Nun führt er sie mit einem dreiteiligen Abend aus Stücken von Mats Ek („A Sort of“, 2002), Johan Inger („Walking Mad“, 2001 beim Nederlands Dans Theatre 1 zum berühmten „Bolero“ von Maurice Ravel) und der von ihm selbst choreografierten Uraufführung „Black Bile“ am 21. April 2012 fort. Das Format des narrativen Abendfüllers bedient er darüber hinaus selbst. Seit drei Jahren fasziniert der Nachfolger der ehemaligen Tanztheater-Chefin Daniela Kurz am Staatstheater Nürnberg sein Publikum mit zeitgenössischen Neukonzeptionen des Handlungsballetts. Sowohl auf der Körper- und Bewegungsebene als auch im Inszenatorischen setzen seine Werke Erzählungen in Gang, die oft psychologisch ausgeleuchtet sind. In den narrativen Ordnungen, die Montero etabliert, werden jedoch oft andere Erzählungen gestiftet. Denn die Räume und Zeiten, in denen der Spanier dies geschehen lässt, sind weit geöffnet. Die Grenze zwischen Wirklichkeit und Traum, Realem und Irrealem, Außen- und Innenwelten verwischt immer wieder. Beschert werden dem Zuschauer grandiose, bildmächtige Gesamtkunstwerke aus Bewegung, Rhythmus und Musik. Markant sind die häufig auftretenden Gruppen- und Massenbewegungen, die immer wieder einen Kollektivkörper in Erscheinung treten lassen, durch den Tanz einfach nur so durchfließt. Der solistische Tanz wird dadurch entlastet, ein spannendes Novum im zeitgenössischen Ballett.

Monteros bisherige große Würfe hießen „Dornröschen“, „Romeo und Julia“ oder „Desde Otello“. Mit ihnen hat Montero nach den Jahren von Daniela Kurz als Direktorin des Tanztheaters am Hause das entzückte Nürnberger Tanzpublikum zurück in die moderne Ballettwelt geführt.

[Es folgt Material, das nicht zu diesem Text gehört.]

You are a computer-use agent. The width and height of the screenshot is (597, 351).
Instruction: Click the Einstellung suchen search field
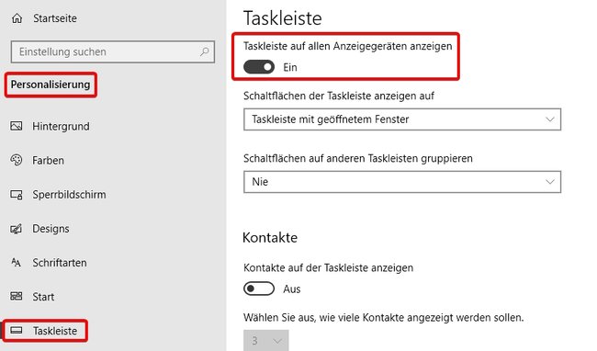tap(113, 51)
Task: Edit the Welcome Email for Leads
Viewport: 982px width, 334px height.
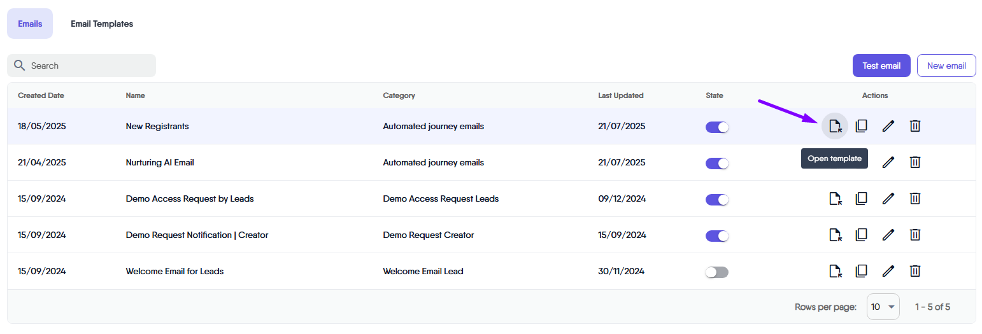Action: pyautogui.click(x=888, y=271)

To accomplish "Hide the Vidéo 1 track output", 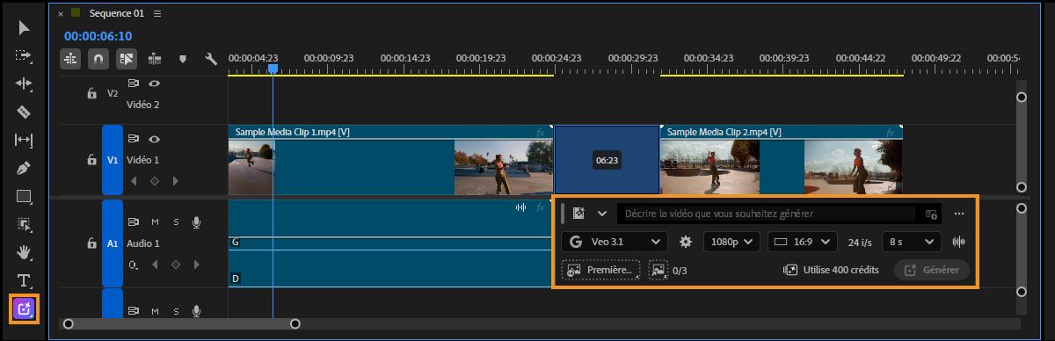I will tap(155, 139).
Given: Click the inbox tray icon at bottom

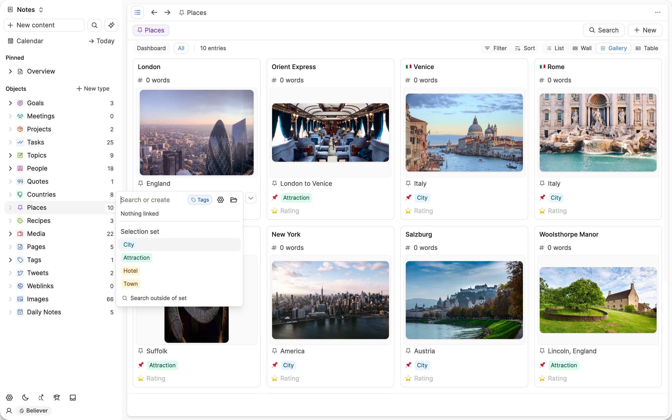Looking at the screenshot, I should pos(73,398).
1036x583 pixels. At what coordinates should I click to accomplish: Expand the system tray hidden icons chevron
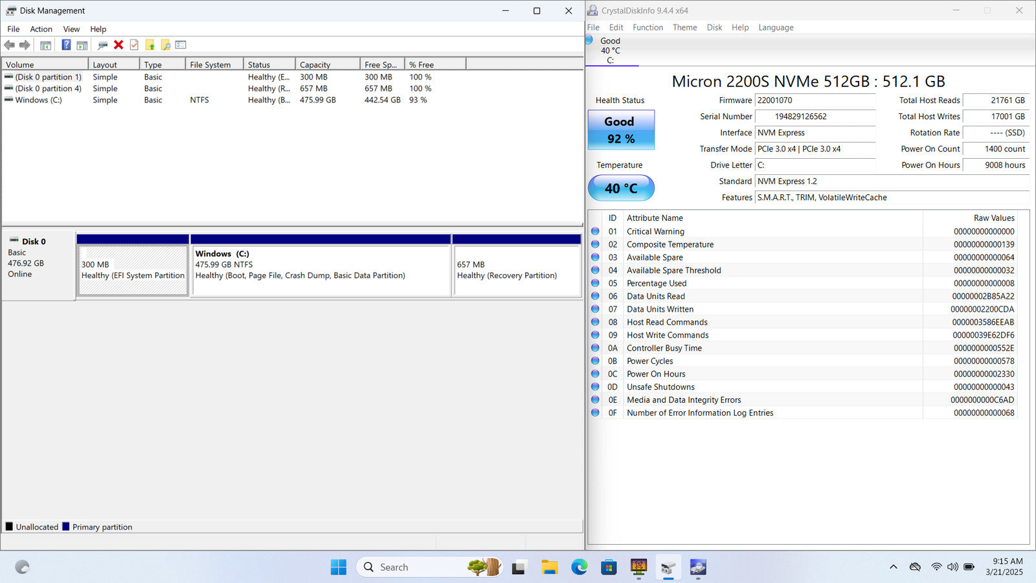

In der jetzt beginnenden Spielzeit erobert er sich E.T.A. Hoffmanns gruselig-schöne Erzählung „Der Nussknacker“ (Premiere am 10. Dezember) und wagt sich zudem an eine Auseinandersetzung mit dem Mythos von „Don Juan“ (Premiere am 21. Juli 2012): ein Kernmotiv in der spanischen Kultur, von der sich der 36-Jährige ebenfalls kontinuierlich und selbstbewusst inspirieren lässt. So ganz nebenbei ist dadurch im Staatstheater Nürnberg auch ein kleiner südeuropäischer Kosmos entstanden.